Aim of the exercise
Resume the email exchange about Robert Stacy McCain below, picking up after its last line.

Study text
========================

Re: Robert Stacy McCain
Subject: Re: Robert Stacy McCain
From: Barrett Brown <barriticus@gmail.com>
Date: 12/18/09, 15:44
To: Jonathan Farley <lattice.theory@gmail.com>

Hi, Jonathan-

Will be shooting over a couple of e-mails soon regarding info on the chapter, which will also include an account of what happened at Vanderbilt specifically and related wrongdoing. Am trying to force McCain to answer for himself; if you can, try to spread the word; I've got to hurry and force his hand ASAP as the book must got to press on January 2nd.

http://trueslant.com/barrettbrown/2009/12/18/my-offer-to-r-s-mccain-regarding-his-inclusion-in-my-upcoming-book/

Thanks,

Barrett

On Fri, Dec 18, 2009 at 3:24 PM, Jonathan Farley <lattice.theory@gmail.com> wrote:
Hi,
Looking forward to the book.

Off the record (simply because I'd prefer to write more cogently anything I write below if it's going to be quoted), but you can use all this information for your reporting.

It seems hard to believe he doesn't remember "Jonathan Farley" given that this page
http://home.att.net/~r.s.mccain/vanderbilt.html
has been up for years, and I would be surprised if he has a page for every "heritage violation" he encounters.  Also, Thomas DiLorenzo and some neo-Confederates in Jonesborough, Tennessee didn't seem to have trouble remembering, since they mentioned me explicitly this year for signing a letter urging Obama not to send a wreath to the Confederate Memorial in Arlington, a letter that had 60 other signatures.  But they only mentioned Bill Ayers, a Princeton professor whom they targeted in 1999, the two people who drafted the letter, and me.

Robert Stacy McCain seems to be defiant again.

Anyway, his December 2009 post is in error.  My essay had nothing to do with the dormitory at Vanderbilt.  This was the neo-Confederates' contention of course, to justify dragging me into their lawsuit over said dormitory. My essay had nothing to do with my job and had to do with a statue of the founder of the KKK that was miles away from the Vanderbilt campus.

I also didn't spearhead the effort to change the name of the dormitory.  Again, this is out of the neo-Confederate playbook: try to make it seem as if people who don't like the Confederacy are isolated, quixotic individuals with no support from anyone else.  The story reads a little differently if in reality there's a movement of the Black Student Alliance of Vanderbilt University, whose president received a threat replete with racial epithets for her troubles, as well as the Student Government of Vanderbilt University.

Some inaccuracies in his 2002 article:

"Vanderbilt sparked conflict..."  Actually, the UDC sparked conflict by suing.

========================

Data excerpt
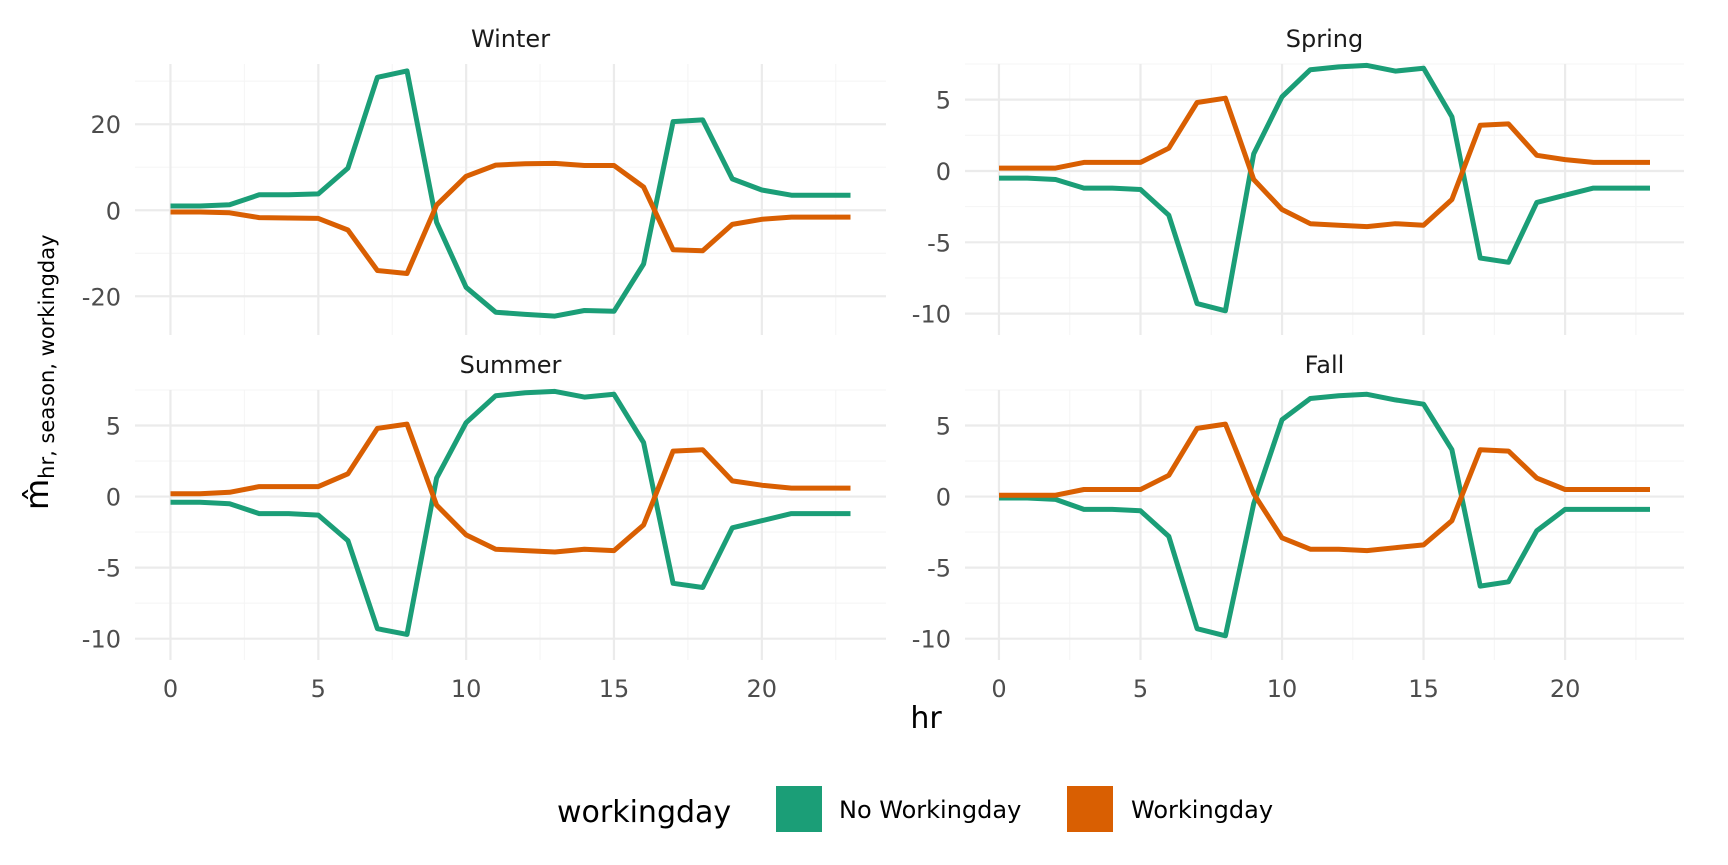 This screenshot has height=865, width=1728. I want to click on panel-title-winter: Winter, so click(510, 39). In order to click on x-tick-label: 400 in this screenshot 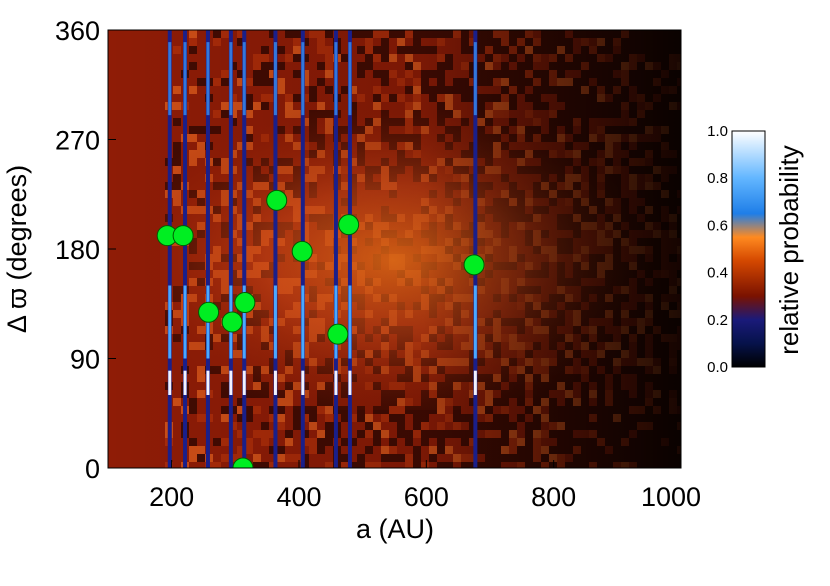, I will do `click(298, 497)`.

========================

Output for this task
The UDC provided 1/3 of the funds to build the dorm, provided those funds outside of an agreed-upon time frame, and nothing in the contract said they had naming rights, even if one were to bizarrely imagine that someone who gives less than 50% of the money for something owns it.  Moreover, a gift is a gift: they didn't buy the dorm.

"Mr. Farley has complained..."  (a) It's not the New York Times. Not to sound like Barbara Boxer, but I have a different title. (b) It makes the "claim" subjective, when the threats were in fact reported to the police and other people had received threats.

I already told you how he and Tim Chavez played with the time frame of the letter by the "66 year-old".

The bit about "forming armies": Well, given that I never confirmed (or denied) writing that email, and Tim Chavez says that in his column, Robert Stacy McCain's simply asserting that I did write it shows a lack of journalistic integrity.  (Surprised?)  Every neo-Confederate organization is organized into military units, so it's a bit weird that it's shocking if I talk about forming armies when they're already formed into one.

My father is from Guyana and my mother from Jamaica.

In the exact same sentence where I call Che Guevara a hero---and I still do consider him a hero---I also call Jesus (you may not be a fan, but at least *if* Jesus existed and was like the person he's described to be, I would still respect him), Hannibal, and Che Guevara my heroes, so this comment is a bit disingenuous.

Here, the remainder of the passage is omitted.